#### [What you need to do]
Continue the article about the US tariff bill on Russian oil imports from its last sentence.

#### [Extract to read]
US Tariff Bill on Russian Oil Rattles New Delhi, Clouds Trade Talks With Washington
India is watching Washington warily. A bill introduced in the United States proposes tariffs of up to 100 percent targeting imports of Russian oil —

India is watching Washington warily. A bill introduced in the United States proposes tariffs of up to 100 percent targeting imports of Russian oil — a measure that would strike directly at one of New Delhi's cheapest energy lifelines and threatens to complicate sensitive trade negotiations between the two countries.
The government in New Delhi has taken strong note of the legislation's introduction, officials said. In Indian diplomatic language, that phrase carries weight: clear displeasure, delivered without open confrontation.
Carve-Outs for the West
What has drawn particular attention in New Delhi is not only the tariff threat itself, but who the bill spares. The proposed legislation exempts European Union purchases of Russian liquefied natural gas and American imports of uranium from Moscow — energy and nuclear fuel flows that continue to serve Western interests even as the war in Ukraine grinds on.
For Indian policymakers, the selective design undercuts the bill's punitive logic. The measure, as they read it, effectively penalizes developing economies for buying what they can afford, while transactions benefiting Europe and the United States remain untouched. That asymmetry is precisely what New Delhi has flagged.
New Delhi Defends Its Russian Crude
India has never been coy about explaining its position. The government maintains that purchasing discounted Russian crude is a matter of national energy security — a way to keep fuel affordable for more than a billion people and to hold domestic prices steady in a volatile global market.
That logic took hold after 2022, when Russia's invasion of Ukraine triggered sweeping Western sanctions and a price cap on Moscow's seaborne crude. India, which imports the overwhelming majority of its oil, moved quickly to absorb Russian barrels offered at steep discounts, becoming one of the biggest buyers of that supply. Washington has periodically grumbled. But grumbling is one thing. A tariff law is something else entirely — a binding economic penalty rather than a diplomatic nudge.

#### [Data block]
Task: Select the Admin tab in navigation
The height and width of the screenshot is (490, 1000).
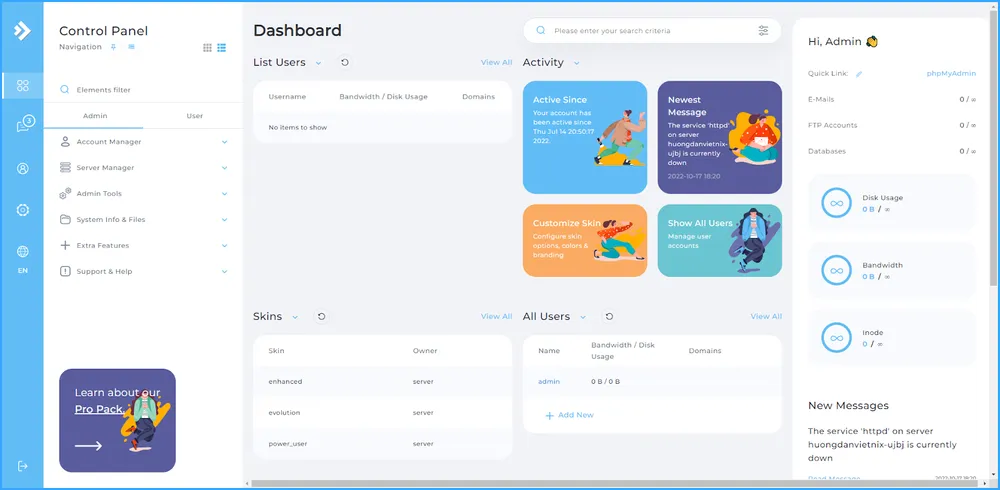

#### [Response to the task]
Trade Talks Caught in the Middle
The timing could hardly be worse. India and the United States are in the midst of negotiations on a bilateral trade deal, and officials in New Delhi worry the bill, should it advance, would hang over those talks like a sword — handing American negotiators leverage while forcing India to defend its energy policy at the bargaining table.
The stakes extend well beyond oil markets. India has spent years balancing its long-standing defense and energy ties with Moscow against a deepening strategic partnership with Washington, and it has resisted Western pressure to curtail crude purchases throughout the war. A 100 percent tariff threat would test that balancing act harder than anything before it.
For now, New Delhi is in watch-and-wait mode, tracking the bill's progress closely and weighing its options. Officials are expected to press India's case through diplomatic channels as the trade negotiations continue, arguing that its crude purchases serve global price stability as much as domestic need. Until the bill's path becomes clear, India's message to Washington holds firm: its energy decisions are its own to make.